With regard to conclusions for clinicians, the observed highest rates of parenting stress in families with a child with cancer, cerebral palsy, an HIV infection or AIDS, and spina bifida indicate that these parents should be, in particular, screened for parenting stress and receive psychosocial services aimed at reducing parenting stress, if needed. Practitioners should, first, offer measures that reduce stressors—such as community services for children with chronic condition that reduce their behavioural and psychological problems as well as the severity of the child's physical condition and related care demands. Available studies found small intervention effects on the psychological adjustment of children with a chronic condition (Pai, Drotar, Zebracki, Moore, & Youngstrom, 2006), whereas the effect of these interventions on parenting stress still has to be proven. Second, interventions for parents should increase their resources for dealing with stressors that may be difficult to change. Resource-building interventions with parents should train skills for dealing with stressors of parenting a child with a chronic condition (e.g., problem-solving skills, parenting skills training aimed at improving the communication with the child).
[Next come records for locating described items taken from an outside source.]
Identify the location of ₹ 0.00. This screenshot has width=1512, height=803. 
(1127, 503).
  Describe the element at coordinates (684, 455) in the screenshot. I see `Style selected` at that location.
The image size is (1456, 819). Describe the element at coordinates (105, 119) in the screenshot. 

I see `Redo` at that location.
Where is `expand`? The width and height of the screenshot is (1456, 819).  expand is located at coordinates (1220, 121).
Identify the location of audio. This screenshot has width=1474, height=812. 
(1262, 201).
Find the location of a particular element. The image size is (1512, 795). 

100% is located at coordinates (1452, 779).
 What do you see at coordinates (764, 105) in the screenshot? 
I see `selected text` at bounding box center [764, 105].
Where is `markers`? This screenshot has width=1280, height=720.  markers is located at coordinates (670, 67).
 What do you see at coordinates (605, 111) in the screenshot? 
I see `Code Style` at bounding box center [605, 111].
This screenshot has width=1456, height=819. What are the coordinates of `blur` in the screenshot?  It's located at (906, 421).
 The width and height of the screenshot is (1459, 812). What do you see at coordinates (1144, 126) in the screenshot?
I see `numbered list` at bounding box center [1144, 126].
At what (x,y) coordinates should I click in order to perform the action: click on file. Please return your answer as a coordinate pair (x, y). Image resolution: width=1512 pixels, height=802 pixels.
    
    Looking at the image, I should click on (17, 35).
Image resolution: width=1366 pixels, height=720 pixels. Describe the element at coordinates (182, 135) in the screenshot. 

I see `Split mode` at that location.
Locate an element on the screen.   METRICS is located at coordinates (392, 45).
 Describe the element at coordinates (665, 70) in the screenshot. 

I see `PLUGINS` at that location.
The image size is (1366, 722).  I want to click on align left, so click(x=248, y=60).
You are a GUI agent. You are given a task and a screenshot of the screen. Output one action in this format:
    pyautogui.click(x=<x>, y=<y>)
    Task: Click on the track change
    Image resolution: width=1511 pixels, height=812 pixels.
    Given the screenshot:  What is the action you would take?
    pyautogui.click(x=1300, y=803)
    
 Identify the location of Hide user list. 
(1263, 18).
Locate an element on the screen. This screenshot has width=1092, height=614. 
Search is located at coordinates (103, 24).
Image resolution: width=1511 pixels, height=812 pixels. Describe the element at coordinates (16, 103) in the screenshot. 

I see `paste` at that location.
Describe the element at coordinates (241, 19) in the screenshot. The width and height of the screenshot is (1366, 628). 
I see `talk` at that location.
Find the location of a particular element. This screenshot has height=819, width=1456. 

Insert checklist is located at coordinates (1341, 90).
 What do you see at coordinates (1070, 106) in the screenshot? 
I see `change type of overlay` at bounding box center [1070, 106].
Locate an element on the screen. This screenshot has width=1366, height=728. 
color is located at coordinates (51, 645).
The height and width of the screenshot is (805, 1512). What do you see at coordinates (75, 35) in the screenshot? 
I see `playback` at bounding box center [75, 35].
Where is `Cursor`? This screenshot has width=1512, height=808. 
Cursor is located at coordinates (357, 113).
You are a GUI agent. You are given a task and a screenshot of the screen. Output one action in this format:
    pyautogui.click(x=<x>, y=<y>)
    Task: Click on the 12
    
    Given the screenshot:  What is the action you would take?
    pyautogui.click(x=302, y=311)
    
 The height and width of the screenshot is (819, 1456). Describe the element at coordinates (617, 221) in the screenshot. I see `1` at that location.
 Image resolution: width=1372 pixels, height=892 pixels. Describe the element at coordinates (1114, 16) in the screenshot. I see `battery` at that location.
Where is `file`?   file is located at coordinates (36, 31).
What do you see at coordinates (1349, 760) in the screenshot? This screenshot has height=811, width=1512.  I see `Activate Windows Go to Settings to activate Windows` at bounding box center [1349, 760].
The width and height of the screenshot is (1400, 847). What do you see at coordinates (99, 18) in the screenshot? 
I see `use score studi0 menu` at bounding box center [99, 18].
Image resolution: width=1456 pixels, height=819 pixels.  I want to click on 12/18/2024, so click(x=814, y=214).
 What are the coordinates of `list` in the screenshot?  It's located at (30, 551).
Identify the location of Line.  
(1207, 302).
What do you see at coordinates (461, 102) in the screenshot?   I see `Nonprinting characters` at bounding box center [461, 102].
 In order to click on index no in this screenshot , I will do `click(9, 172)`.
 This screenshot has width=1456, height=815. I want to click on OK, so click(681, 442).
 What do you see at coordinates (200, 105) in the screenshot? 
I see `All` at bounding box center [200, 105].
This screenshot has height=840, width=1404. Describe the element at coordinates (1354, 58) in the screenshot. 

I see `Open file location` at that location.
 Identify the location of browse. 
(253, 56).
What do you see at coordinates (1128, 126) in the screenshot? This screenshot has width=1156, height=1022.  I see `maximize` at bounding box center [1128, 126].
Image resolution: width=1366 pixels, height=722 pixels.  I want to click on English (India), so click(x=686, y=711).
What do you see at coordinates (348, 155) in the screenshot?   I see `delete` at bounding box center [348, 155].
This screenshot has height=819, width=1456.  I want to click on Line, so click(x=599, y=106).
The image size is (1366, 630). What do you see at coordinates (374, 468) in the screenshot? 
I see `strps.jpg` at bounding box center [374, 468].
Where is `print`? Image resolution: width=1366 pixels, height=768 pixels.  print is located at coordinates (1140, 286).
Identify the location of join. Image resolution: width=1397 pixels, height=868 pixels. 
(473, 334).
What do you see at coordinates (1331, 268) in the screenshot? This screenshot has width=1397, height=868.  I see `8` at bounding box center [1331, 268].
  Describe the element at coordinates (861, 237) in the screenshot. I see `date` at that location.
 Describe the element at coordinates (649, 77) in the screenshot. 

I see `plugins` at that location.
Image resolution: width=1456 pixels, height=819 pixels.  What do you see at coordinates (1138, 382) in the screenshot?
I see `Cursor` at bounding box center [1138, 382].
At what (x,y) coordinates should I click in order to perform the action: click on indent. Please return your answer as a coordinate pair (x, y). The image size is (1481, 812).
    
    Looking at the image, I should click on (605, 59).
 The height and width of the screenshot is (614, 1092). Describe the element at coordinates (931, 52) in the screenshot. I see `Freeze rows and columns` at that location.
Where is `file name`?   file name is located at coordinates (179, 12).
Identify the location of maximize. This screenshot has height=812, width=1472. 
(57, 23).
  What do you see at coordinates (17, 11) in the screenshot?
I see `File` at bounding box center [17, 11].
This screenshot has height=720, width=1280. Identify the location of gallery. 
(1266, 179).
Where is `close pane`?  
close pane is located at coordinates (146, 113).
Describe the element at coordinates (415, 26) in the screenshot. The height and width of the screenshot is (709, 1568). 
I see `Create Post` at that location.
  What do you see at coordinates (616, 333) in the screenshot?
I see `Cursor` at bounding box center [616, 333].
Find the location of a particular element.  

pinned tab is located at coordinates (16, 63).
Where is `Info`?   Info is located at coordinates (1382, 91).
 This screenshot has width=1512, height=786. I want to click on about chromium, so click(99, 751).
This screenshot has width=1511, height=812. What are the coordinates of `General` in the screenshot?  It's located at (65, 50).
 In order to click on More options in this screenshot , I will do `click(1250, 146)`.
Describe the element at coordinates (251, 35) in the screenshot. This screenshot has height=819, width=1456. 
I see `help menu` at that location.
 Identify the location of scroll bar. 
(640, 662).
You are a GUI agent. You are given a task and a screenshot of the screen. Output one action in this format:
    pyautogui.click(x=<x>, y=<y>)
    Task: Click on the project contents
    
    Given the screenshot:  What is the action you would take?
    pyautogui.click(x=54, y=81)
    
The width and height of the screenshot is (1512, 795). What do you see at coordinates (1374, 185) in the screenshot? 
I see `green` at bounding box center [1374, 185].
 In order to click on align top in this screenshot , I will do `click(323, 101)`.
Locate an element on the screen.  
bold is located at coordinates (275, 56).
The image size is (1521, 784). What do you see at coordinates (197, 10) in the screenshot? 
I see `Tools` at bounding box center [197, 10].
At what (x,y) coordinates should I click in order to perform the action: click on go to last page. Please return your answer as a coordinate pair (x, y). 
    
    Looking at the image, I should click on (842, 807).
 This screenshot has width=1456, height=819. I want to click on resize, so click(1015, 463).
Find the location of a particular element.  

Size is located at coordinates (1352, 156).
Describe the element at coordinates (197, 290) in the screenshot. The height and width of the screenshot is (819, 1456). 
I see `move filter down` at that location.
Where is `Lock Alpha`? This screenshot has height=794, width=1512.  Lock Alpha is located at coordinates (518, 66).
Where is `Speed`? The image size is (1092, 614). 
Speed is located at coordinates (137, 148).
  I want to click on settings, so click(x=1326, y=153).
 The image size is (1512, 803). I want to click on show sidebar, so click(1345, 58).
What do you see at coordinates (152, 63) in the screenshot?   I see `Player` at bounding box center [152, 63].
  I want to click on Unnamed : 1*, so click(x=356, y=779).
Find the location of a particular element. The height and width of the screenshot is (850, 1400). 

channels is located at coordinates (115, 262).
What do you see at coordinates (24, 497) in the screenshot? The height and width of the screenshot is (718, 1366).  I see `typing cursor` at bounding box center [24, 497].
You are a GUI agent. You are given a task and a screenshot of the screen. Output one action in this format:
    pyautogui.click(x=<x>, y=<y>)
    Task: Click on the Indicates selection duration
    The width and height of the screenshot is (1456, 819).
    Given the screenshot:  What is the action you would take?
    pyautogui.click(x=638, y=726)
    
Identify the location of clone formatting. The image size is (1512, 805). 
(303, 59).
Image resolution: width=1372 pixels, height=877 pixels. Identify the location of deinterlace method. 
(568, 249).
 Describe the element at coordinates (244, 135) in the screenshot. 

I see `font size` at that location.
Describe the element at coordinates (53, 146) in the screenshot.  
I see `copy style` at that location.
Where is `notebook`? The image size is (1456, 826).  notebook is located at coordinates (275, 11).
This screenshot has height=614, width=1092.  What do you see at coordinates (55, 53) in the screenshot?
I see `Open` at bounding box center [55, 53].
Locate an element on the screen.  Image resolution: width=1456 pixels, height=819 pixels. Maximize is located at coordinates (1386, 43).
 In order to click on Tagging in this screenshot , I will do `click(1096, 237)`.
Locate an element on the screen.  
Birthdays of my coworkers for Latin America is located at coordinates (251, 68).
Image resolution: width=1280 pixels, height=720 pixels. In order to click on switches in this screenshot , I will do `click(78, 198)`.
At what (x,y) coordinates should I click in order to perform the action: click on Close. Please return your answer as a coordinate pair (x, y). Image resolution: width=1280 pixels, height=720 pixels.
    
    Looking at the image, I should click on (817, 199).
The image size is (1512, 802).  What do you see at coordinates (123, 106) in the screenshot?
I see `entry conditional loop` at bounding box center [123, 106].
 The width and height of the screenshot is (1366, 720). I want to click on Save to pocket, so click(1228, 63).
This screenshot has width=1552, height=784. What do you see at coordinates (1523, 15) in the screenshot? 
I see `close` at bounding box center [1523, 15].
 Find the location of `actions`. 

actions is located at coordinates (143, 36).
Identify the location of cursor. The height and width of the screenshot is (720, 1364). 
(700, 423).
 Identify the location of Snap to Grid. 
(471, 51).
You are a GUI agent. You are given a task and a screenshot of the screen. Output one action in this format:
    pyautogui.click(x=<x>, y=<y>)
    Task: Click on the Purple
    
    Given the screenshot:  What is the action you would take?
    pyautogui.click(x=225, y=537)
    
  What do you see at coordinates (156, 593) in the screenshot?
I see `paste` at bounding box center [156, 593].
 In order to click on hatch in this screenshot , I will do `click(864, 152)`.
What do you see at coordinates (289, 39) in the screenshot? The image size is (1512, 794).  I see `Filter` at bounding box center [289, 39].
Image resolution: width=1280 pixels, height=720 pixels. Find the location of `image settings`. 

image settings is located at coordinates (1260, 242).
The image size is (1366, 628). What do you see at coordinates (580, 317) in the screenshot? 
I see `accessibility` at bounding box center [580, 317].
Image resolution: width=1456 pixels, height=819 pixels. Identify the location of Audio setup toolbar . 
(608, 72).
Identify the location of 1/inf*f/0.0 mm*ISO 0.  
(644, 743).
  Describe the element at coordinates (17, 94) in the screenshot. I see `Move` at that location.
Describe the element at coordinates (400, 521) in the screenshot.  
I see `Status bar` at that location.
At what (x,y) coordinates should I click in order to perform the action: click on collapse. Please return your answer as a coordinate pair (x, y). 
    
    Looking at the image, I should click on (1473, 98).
In addition, respite child care services could reduce parental caregiving demands. A review of interventions for reducing parenting stress in families with children with heterogeneous paediatric conditions by Golfenshtein, Srulovici, and Deatrick (2016) found significant improvement of parenting stress in most of the included studies, although effects on parenting stress varied between individual interventions. Interventions focusing on the improvement of the parent–child relationship and skill-building interventions had the most consistent short-term effects on parenting stress. As long-lasting effects of these interventions were less often found than short-term effects (Golfenshtein et al., 2016), more efforts are needed for increasing the persistence of intervention effects.